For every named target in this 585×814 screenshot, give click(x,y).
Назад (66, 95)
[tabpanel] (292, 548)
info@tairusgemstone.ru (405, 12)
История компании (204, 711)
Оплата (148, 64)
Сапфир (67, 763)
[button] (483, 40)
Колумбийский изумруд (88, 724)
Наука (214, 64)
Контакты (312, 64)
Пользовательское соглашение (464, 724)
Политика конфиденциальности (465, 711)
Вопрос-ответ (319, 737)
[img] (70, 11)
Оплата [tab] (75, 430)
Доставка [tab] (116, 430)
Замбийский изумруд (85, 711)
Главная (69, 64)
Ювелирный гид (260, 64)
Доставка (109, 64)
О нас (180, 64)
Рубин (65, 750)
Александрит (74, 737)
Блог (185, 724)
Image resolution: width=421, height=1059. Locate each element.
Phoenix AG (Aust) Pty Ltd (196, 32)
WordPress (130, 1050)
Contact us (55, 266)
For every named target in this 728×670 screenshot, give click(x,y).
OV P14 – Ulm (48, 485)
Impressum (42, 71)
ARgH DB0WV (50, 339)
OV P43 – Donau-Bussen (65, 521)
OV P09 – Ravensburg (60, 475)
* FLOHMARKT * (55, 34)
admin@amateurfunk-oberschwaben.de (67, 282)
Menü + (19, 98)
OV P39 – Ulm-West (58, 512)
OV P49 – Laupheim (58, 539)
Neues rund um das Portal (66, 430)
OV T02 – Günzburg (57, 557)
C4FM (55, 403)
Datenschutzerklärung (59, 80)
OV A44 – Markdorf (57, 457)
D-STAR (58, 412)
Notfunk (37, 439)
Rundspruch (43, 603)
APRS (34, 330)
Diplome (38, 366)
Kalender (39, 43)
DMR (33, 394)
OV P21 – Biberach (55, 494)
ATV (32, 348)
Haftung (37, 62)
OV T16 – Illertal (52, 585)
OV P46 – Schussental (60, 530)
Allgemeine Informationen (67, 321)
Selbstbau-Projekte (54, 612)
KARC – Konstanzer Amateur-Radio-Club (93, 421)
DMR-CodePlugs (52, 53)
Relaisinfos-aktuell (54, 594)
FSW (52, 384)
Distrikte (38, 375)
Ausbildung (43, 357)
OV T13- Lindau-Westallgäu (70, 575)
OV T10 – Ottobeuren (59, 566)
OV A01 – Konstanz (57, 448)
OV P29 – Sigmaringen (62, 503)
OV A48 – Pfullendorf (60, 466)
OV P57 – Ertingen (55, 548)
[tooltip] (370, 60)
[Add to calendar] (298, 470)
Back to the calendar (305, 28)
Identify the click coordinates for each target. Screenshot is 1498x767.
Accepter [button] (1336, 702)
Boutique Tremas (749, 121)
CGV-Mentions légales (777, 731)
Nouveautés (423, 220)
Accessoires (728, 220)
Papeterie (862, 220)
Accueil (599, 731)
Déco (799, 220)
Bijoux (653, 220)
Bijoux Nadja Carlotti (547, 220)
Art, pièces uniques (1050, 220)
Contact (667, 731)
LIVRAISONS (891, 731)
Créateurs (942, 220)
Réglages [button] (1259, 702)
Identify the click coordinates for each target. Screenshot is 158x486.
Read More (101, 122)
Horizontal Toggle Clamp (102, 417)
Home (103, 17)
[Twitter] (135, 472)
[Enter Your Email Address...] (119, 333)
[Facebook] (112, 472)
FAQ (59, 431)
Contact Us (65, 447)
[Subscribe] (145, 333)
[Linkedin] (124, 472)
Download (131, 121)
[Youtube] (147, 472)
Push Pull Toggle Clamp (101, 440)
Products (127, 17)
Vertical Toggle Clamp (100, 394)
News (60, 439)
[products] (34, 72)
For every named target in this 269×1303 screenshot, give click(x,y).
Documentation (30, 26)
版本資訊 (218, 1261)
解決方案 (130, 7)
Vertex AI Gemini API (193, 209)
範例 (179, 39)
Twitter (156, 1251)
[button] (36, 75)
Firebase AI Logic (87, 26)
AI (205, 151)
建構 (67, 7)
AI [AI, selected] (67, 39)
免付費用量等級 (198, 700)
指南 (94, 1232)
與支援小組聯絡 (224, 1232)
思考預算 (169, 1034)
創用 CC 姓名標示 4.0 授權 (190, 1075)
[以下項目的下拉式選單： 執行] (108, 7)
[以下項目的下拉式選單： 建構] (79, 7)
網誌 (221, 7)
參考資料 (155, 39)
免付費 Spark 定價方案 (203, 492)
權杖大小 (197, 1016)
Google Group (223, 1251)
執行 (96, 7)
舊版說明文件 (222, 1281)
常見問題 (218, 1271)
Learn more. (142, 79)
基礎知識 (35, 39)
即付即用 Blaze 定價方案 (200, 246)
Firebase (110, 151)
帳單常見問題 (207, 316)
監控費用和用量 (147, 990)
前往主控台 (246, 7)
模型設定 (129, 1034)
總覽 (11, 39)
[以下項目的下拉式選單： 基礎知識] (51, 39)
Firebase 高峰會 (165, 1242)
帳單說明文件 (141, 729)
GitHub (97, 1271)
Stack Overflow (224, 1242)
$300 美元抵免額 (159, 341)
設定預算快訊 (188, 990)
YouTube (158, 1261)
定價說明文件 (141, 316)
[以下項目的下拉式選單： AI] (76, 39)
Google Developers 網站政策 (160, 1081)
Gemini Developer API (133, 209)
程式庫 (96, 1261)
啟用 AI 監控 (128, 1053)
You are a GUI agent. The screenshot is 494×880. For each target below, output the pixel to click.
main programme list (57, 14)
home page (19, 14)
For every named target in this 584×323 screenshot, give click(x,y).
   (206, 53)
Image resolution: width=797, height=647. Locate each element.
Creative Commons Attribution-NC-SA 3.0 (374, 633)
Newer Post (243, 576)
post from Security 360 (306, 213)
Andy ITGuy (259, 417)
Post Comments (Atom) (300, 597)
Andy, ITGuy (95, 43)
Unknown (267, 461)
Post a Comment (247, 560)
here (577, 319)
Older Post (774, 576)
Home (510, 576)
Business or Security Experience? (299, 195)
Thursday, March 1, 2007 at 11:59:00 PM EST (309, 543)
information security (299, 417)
-------
Rewrite the lines from the one with "權杖大小 (197, 1016)" through the last of the rows, replacing "Newer Post" with "Next Post" and leaving everything else unchanged.

▸ **In response**:
權杖大小 (197, 1016)
Google Group (223, 1251)
執行 (96, 7)
舊版說明文件 (222, 1281)
常見問題 (218, 1271)
Learn more. (142, 79)
基礎知識 (35, 39)
即付即用 Blaze 定價方案 (200, 246)
Firebase (110, 151)
帳單常見問題 (207, 316)
監控費用和用量 (147, 990)
前往主控台 (246, 7)
模型設定 (129, 1034)
總覽 (11, 39)
[以下項目的下拉式選單： 基礎知識] (51, 39)
Firebase 高峰會 (165, 1242)
帳單說明文件 (141, 729)
GitHub (97, 1271)
Stack Overflow (224, 1242)
$300 美元抵免額 (159, 341)
設定預算快訊 (188, 990)
YouTube (158, 1261)
定價說明文件 (141, 316)
[以下項目的下拉式選單： AI] (76, 39)
Google Developers 網站政策 (160, 1081)
Gemini Developer API (133, 209)
程式庫 (96, 1261)
啟用 AI 監控 (128, 1053)
You are a GUI agent. The screenshot is 494×880. For each target below, output the pixel to click.
main programme list (57, 14)
home page (19, 14)
For every named target in this 584×323 screenshot, give click(x,y).
   (206, 53)
Image resolution: width=797, height=647. Locate each element.
Creative Commons Attribution-NC-SA 3.0 (374, 633)
Next Post (243, 576)
post from Security 360 (306, 213)
Andy ITGuy (259, 417)
Post Comments (Atom) (300, 597)
Andy, ITGuy (95, 43)
Unknown (267, 461)
Post a Comment (247, 560)
here (577, 319)
Older Post (774, 576)
Home (510, 576)
Business or Security Experience? (299, 195)
Thursday, March 1, 2007 at 11:59:00 PM EST (309, 543)
information security (299, 417)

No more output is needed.